In September of 1968, Cream, accompanied by Ginger Baker on drums, Eric Clapton on guitar and Jack Bruce on bass released “Wheels of Fire”– an album that would send the world into a spiral of epic proportions.
Beginning the album with the “White Room,” Cream established themselves by filling the song with drum breaks that soothe the soul and guitar riffs that shove modern-day preloaded trap beats to the floor screaming for their mommy.
Originally written by poet Pete Brown, “White Room” describes a realm filled with crippling depression and hopelessness. At the time that Pete Brown wrote “White Room,” the song was originally called “Cinderella’s Last Goodnight.”

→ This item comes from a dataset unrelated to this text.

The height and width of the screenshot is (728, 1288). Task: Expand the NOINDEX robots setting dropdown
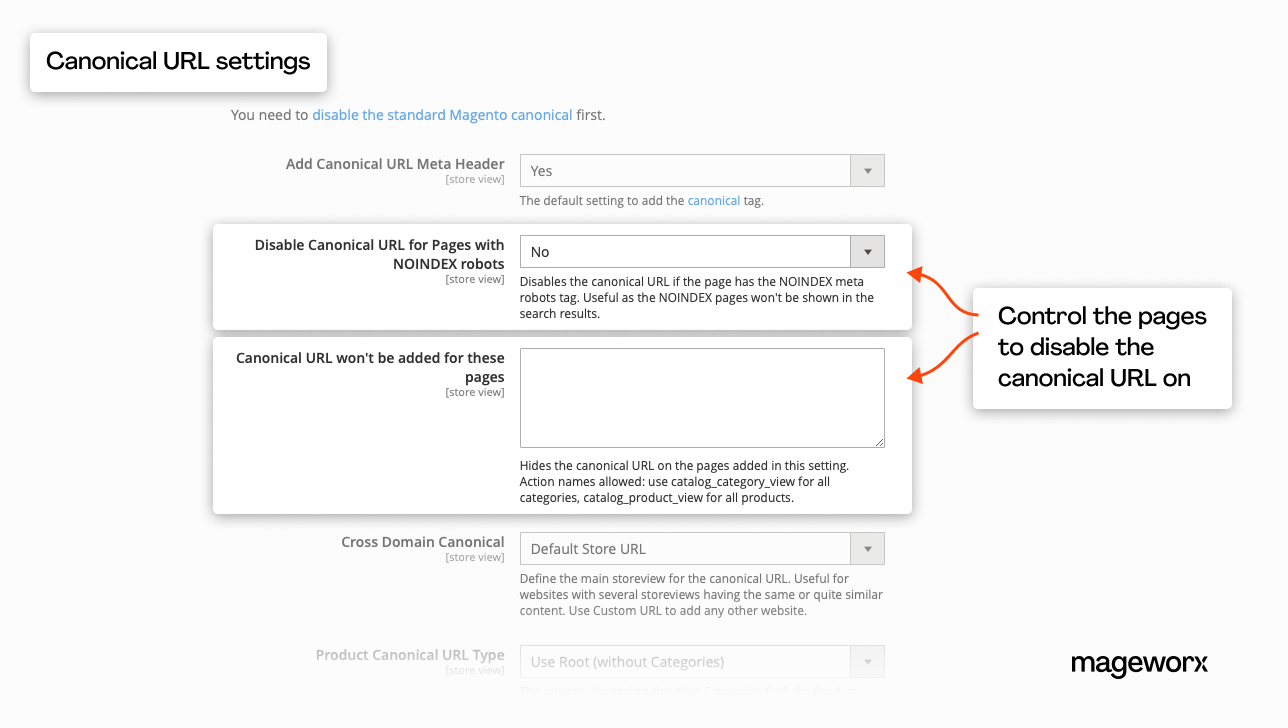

“It was about some doomed hippie girl,” said Brown in his interview with Rolling Stone. “Jack [Bruce] didn’t like it… then I found this eight-page poem I’d written that had things about white rooms and other stuff in it… the band loved it.”
So with the consent of Pete Brown, Cream adopted the poem’s beauty as its own.
Throughout “Wheels of Fire” there is a common occurrence of structured melodies that add a leveled thought-provoking idealism to a not-your-normal rock and roll band. For instance, “Pressed Rat and Warthog” brings a psychedelic tone to a child’s style of storytelling. Others, like “Politician,” create a politically charged critique of the modern-day politician by ironically characterizing them stating, “I’m a political man, and I practice what I preach.”
Upon its release, “Wheels Of Fire” was given an appalling review by Rolling Stone magazine that claimed “White Room” was “practically an exact duplication of ‘Tales of Brave Ulysses’ … including the exact same lines for guitar, bass and drums.” If you listen to both songs, they are reasonably similar in structure, but nowhere near the level of relatedness Rolling Stone claimed. Despite the magazine spitting on “White Room” by labeling it a bad song, many argue that it is one of Cream’s best songs. That just proves that not everything you read has to be the truth.
Although Rolling Stone magazine dropped a nuclear bomb on the shores of “Wheels of Fire,” the human light-forces that occupy this world took to this album like ants to sugar-water, sending the album to number one on Billboard’s Top 100, where it would stay on top for 50 more weeks.
Rock Words of the Week:
Rock and roll, more importantly, music has a way of bringing different types of human creatures together in harmony and peace. If we, as a society, listen to the famous lyrics of Bob Marley’s “Could You Be Loved” and allow love to part the ideas of hate, like Moses parted the seas, “love would never leave us alone.”